What does this data set describe?

    Title:
    Color Coded Hillshade Surface Representing the Floor of Lake Mead and the surrounding area: UTM Projection 30m cellsize, TIFF format
    Abstract:
    Lake Mead is a large interstate reservoir located in the Mojave Desert of southeastern Nevada and northwestern Arizona. It was impounded in 1935 by the construction of Hoover Dam and is one of a series of multi-purpose reservoirs on the Colorado River. The lake extends 183 km from the mouth of the Grand Canyon to Black Canyon, the site of Hoover Dam, and provides water for residential, commercial, industrial, recreational, and other non-agricultural users in communities across the southwestern United States. Extensive research has been conducted on Lake Mead, but a majority of the studies have involved determining levels of anthropogenic contaminants such as synthetic organic compounds, heavy metals and dissolved ions, furans/dioxins, and nutrient loading in lake water, sediment, and biota (Preissler, et al., 1998; Bevans et al, 1996; Bevans et al., 1998; Covay and Leiker, 1998; LaBounty and Horn, 1997; Paulson, 1981). By contrast, little work has focused on the sediments in the lake and the processes of deposition (Gould, 1951). To address these questions, sidescan-sonar imagery and high-resolution seismic-reflection profiles were collected throughout Lake Mead by the USGS in cooperation with researchers from University of Nevada Las Vegas (UNLV). These data allow a detailed mapping of the surficial geology and the distribution and thickness of sediment that has accumulated in the lake since the completion of Hoover Dam. Results indicate that the accumulation of post-impoundment sediment is primarily restricted to former river and stream beds that are now submerged below the lake while the margins of the lake appear to be devoid of post-impoundment sediment. The sediment cover along the original Colorado River bed is continuous and is typically greater than 10 m thick through much of its length. Sediment thickness in some areas exceeds 35 m while the smaller tributary valleys typically are filled with less than 4 m of sediment. Away from the river beds that are now covered with post-impoundment sediment, pre-impoundment alluvial deposits and rock outcrops are still exposed on the lake floor.
    Supplemental_Information:
    Questions regarding the swath bathymetry portion of this dataset should be directed to Steve Belew, while questions regarding the remainder of the dataset and the integration should be directed to VeeAnn Cross.
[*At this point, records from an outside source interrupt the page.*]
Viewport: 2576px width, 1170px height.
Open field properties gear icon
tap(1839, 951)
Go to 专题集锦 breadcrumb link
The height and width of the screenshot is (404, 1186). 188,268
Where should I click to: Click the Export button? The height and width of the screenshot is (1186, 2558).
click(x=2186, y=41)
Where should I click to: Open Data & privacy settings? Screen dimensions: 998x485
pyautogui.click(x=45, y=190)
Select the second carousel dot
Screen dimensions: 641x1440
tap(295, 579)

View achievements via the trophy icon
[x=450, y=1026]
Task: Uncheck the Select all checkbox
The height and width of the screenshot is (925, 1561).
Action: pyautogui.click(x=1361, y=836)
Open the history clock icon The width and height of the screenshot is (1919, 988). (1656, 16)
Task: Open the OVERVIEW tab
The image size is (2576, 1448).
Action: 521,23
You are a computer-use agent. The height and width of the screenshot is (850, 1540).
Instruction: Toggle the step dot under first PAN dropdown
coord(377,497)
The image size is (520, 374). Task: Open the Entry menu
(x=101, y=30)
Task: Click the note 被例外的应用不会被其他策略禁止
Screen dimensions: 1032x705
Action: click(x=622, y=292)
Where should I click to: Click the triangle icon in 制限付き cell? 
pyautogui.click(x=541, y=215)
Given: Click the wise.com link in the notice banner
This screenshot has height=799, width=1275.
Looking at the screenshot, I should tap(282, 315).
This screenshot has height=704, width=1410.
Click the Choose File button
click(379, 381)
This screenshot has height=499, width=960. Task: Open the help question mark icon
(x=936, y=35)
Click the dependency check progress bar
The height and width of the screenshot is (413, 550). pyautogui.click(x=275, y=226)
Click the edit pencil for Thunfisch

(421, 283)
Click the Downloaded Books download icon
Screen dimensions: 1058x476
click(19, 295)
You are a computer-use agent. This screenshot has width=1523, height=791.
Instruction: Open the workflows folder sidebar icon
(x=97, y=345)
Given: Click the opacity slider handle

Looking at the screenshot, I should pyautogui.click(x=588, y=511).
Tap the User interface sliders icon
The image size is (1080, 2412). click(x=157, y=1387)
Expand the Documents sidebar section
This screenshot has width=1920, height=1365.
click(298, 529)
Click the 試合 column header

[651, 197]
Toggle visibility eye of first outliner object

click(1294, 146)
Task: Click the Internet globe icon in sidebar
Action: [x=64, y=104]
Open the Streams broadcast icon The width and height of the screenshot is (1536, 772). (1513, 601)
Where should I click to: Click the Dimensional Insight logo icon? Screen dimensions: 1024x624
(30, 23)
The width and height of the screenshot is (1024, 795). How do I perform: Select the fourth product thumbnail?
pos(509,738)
  1. How should this data set be cited?

    Belew, Stephen D. , and Cross, VeeAnn A. , 2003, Color Coded Hillshade Surface Representing the Floor of Lake Mead and the surrounding area: UTM Projection 30m cellsize, TIFF format:.

    Online Links:

    This is part of the following larger work.

    Twichell, David C. , Cross, VeeAnn A. , and Belew, Stephen D. , 2003, Mapping the floor of Lake Mead (Nevada and Arizona): Preliminary discussion and GIS data release: Open-File Report 03-320, U.S. Geological Survey, Woods Hole Field Center, Woods Hole, MA.

  2. What geographic area does the data set cover?

    West_Bounding_Coordinate: -114.996607
    East_Bounding_Coordinate: -114.003223
    North_Bounding_Coordinate: 36.747107
    South_Bounding_Coordinate: 35.758065

  3. What does it look like?

  4. Does the data set describe conditions during a particular time period?

    Beginning_Date: 19300000
    Ending_Date: Nov-2001
    Currentness_Reference: ground condition

  5. What is the general form of this data set?

    Geospatial_Data_Presentation_Form: remote-sensing image

  6. How does the data set represent geographic features?

    1. How are geographic features stored in the data set?

      This is a Raster data set. It contains the following raster data types:

      • Dimensions 3586 x 2885 x 1, type Pixel

    2. What coordinate system is used to represent geographic features?

      Grid_Coordinate_System_Name: Universal Transverse Mercator
      Universal_Transverse_Mercator:
      UTM_Zone_Number: 11
      Transverse_Mercator:
      Scale_Factor_at_Central_Meridian: 0.999600
      Longitude_of_Central_Meridian: -117.000000
      Latitude_of_Projection_Origin: 0.000000
      False_Easting: 500000.000000
      False_Northing: 0.000000

      Planar coordinates are encoded using row and column
      Abscissae (x-coordinates) are specified to the nearest 30.000000
      Ordinates (y-coordinates) are specified to the nearest 30.000000
      Planar coordinates are specified in meters

      The horizontal datum used is North American Datum of 1983.
      The ellipsoid used is Geodetic Reference System 80.
      The semi-major axis of the ellipsoid used is 6378137.000000.
      The flattening of the ellipsoid used is 1/298.257222.

  7. How does the data set describe geographic features?

    preshshd

    ObjectID
    Internal feature number. (Source: ESRI)

    Sequential unique whole numbers that are automatically generated.

    Value

    Count


Who produced the data set?

  1. Who are the originators of the data set? (may include formal authors, digital compilers, and editors)

  2. Who also contributed to the data set?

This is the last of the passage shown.